- PROBLEM TO SOLVE
Go to the line containing "Task: Expand the 消防报警主... type selector" in the records below and print it and every following line exactly, on through the line containing "The image size is (1074, 904).", then stop.

Collected data:
==*==

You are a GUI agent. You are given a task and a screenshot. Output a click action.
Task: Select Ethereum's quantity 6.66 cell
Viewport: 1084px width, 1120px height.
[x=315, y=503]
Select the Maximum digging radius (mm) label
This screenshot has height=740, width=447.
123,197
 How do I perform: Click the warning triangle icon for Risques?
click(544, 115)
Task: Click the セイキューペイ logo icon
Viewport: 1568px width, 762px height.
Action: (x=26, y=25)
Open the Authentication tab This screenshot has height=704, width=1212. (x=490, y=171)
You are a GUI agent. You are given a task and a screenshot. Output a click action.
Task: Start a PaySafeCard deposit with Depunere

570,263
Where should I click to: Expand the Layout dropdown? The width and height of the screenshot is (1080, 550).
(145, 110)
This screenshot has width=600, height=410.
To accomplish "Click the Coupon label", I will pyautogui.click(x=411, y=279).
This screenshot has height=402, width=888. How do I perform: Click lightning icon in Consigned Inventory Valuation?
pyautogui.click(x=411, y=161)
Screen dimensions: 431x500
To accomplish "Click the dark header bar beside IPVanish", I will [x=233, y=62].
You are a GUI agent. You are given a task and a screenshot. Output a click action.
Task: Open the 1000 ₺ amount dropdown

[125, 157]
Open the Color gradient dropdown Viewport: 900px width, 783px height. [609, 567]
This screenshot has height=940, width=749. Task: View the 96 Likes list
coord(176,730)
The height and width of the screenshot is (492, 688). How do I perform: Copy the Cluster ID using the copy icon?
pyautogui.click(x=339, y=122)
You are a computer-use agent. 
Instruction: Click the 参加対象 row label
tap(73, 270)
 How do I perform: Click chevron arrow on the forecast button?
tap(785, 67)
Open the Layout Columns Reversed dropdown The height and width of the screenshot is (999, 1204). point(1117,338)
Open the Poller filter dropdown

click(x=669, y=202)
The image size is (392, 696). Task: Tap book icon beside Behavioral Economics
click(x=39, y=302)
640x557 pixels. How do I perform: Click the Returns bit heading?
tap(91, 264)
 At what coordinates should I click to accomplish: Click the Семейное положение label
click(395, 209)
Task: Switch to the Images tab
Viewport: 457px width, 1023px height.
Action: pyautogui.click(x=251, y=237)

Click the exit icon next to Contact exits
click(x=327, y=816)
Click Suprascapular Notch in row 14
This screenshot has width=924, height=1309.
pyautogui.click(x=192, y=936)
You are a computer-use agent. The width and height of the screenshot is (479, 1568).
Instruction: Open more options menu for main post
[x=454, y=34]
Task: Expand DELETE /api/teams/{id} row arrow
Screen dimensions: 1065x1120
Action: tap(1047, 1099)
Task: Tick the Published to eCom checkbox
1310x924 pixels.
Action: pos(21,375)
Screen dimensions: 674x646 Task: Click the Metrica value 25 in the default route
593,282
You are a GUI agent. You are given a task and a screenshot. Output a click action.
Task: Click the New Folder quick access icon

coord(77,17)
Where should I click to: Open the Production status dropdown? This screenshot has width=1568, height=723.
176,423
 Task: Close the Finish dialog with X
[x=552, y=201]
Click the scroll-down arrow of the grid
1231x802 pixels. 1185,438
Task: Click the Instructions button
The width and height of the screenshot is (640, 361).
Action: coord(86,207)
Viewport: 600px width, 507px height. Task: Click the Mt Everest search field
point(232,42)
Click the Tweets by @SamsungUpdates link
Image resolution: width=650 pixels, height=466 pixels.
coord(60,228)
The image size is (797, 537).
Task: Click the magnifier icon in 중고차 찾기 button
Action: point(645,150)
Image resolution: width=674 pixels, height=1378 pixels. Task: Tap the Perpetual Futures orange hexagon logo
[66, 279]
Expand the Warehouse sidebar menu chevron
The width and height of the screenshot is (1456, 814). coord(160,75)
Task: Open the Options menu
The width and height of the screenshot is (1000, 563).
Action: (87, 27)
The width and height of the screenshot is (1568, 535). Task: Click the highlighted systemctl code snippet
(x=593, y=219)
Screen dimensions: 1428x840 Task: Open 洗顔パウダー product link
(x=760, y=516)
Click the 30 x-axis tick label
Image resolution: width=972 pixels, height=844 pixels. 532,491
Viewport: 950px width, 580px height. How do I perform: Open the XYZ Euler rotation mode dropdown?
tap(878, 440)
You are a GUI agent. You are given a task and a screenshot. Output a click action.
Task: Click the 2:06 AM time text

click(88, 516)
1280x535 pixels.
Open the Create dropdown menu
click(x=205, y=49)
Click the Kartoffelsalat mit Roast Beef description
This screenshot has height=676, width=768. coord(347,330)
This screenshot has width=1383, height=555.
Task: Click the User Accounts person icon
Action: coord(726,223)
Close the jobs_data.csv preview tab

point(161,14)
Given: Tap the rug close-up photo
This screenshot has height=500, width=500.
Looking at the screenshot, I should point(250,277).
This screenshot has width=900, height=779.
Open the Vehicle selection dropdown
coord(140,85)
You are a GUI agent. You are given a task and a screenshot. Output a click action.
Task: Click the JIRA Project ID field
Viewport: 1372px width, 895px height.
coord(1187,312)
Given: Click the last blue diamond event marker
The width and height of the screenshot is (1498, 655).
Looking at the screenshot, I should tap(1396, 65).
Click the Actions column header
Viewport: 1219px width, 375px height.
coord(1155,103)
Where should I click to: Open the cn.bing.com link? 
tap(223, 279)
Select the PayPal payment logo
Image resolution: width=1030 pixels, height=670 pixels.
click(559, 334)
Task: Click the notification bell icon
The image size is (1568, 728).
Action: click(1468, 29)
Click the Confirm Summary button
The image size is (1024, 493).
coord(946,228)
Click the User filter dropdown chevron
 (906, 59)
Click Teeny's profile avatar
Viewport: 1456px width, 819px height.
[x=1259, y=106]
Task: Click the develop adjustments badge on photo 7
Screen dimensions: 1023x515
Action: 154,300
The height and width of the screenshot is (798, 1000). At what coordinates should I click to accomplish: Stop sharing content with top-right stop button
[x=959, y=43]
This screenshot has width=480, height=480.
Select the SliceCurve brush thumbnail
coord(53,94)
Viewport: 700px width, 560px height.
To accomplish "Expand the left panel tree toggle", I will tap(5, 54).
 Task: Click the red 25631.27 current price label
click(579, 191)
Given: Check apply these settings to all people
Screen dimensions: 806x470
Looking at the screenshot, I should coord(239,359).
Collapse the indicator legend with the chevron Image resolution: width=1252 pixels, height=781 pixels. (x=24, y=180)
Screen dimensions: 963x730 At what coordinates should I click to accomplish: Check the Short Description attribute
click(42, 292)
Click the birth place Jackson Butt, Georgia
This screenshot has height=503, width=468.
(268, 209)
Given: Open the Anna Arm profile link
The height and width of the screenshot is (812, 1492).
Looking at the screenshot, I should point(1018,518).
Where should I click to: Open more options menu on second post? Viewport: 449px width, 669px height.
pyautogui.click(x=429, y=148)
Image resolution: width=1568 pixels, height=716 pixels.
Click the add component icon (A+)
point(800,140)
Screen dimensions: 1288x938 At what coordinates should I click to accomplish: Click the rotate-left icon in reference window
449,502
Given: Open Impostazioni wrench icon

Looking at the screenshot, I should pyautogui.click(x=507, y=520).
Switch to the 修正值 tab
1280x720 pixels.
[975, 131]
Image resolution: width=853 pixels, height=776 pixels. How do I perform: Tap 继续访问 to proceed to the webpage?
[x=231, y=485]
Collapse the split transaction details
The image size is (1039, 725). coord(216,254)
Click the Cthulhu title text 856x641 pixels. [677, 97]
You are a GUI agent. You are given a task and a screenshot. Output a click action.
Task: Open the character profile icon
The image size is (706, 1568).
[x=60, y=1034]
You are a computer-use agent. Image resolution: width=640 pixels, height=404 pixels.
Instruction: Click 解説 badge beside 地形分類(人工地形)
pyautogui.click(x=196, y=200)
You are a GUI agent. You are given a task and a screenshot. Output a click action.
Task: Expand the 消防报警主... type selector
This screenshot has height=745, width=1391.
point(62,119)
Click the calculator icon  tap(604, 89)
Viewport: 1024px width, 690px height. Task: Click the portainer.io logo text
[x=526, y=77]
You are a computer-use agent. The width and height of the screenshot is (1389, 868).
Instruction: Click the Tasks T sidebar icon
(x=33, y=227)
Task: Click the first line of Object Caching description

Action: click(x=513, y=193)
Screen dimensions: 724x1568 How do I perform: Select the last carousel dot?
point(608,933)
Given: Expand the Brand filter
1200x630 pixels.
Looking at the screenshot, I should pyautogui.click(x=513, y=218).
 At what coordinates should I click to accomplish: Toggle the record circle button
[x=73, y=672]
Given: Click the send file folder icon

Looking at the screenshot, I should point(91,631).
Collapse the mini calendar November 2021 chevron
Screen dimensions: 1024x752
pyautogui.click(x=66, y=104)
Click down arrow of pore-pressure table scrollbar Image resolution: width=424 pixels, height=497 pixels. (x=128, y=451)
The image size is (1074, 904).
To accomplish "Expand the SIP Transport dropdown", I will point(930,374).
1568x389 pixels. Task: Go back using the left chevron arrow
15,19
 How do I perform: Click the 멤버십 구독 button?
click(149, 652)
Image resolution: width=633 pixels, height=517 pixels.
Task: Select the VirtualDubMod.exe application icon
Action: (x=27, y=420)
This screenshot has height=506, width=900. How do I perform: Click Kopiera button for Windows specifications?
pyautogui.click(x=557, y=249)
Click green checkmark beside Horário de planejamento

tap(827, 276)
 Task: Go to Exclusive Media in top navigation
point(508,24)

==*==

- ANSWER AREA
Task: Expand the 消防报警主... type selector
This screenshot has height=745, width=1391.
point(62,119)
Click the calculator icon  tap(604, 89)
Viewport: 1024px width, 690px height. Task: Click the portainer.io logo text
[x=526, y=77]
You are a computer-use agent. The width and height of the screenshot is (1389, 868).
Instruction: Click the Tasks T sidebar icon
(x=33, y=227)
Task: Click the first line of Object Caching description

Action: click(x=513, y=193)
Screen dimensions: 724x1568 How do I perform: Select the last carousel dot?
point(608,933)
Given: Expand the Brand filter
1200x630 pixels.
Looking at the screenshot, I should pyautogui.click(x=513, y=218).
 At what coordinates should I click to accomplish: Toggle the record circle button
[x=73, y=672]
Given: Click the send file folder icon

Looking at the screenshot, I should point(91,631).
Collapse the mini calendar November 2021 chevron
Screen dimensions: 1024x752
pyautogui.click(x=66, y=104)
Click down arrow of pore-pressure table scrollbar Image resolution: width=424 pixels, height=497 pixels. (x=128, y=451)
The image size is (1074, 904).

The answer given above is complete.